SliceOut paper, 10-40% speedups and memory reduction with Wide ResNets, EfficientNets, and Transformer

Very interesting paper claiming fairly big speed up.

Instead of just zeroing out activations at random like standard dropout, or zeroing out random rows and columns (and then gathering them back in a tensor) like Controlled Dropout, they just sample a contiguous memory block from the tensor and all other weights are ignored.

Relevant part of the paper:

SliceOut is a structured dropout scheme aimed at speeding up computations and reducing cached memory footprint, while preserving the regularisation benefits of standard dropout. We first convert the dropout rate into an expected number of nodes that should be kept at a layer where SliceOut is applied, i.e. the “slice width”.

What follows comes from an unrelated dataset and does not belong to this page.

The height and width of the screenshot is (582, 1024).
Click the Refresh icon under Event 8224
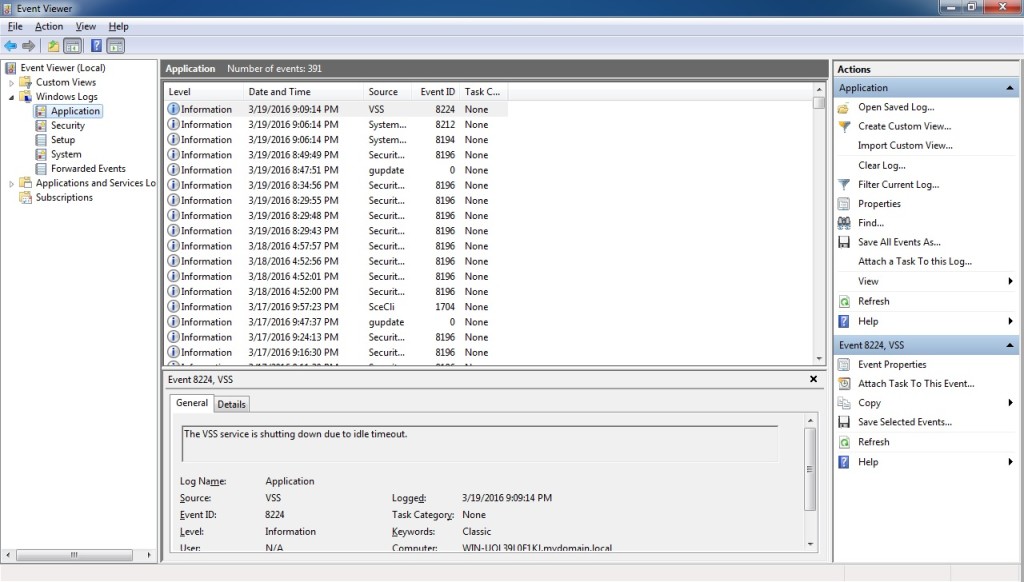pyautogui.click(x=843, y=441)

During training, we uniformly sample the starting index of the slice (restricting to a subset of eligible positions as explained below), then “slice” (see next paragraph) the relevant rows and columns of the weights and biases that precede / follow the layer(s) where SliceOut is applied (Fig. 1). We then perform the forward and backward passes with the sliced weights and biases, updating the corresponding slice(s) of the original weight matrices in-place.

We repeat this end-to-end process, sampling different slices at each step, until convergence (see Algorithm 1). At test time, we use the full network without dropping any weights or biases, similar to standard dropout.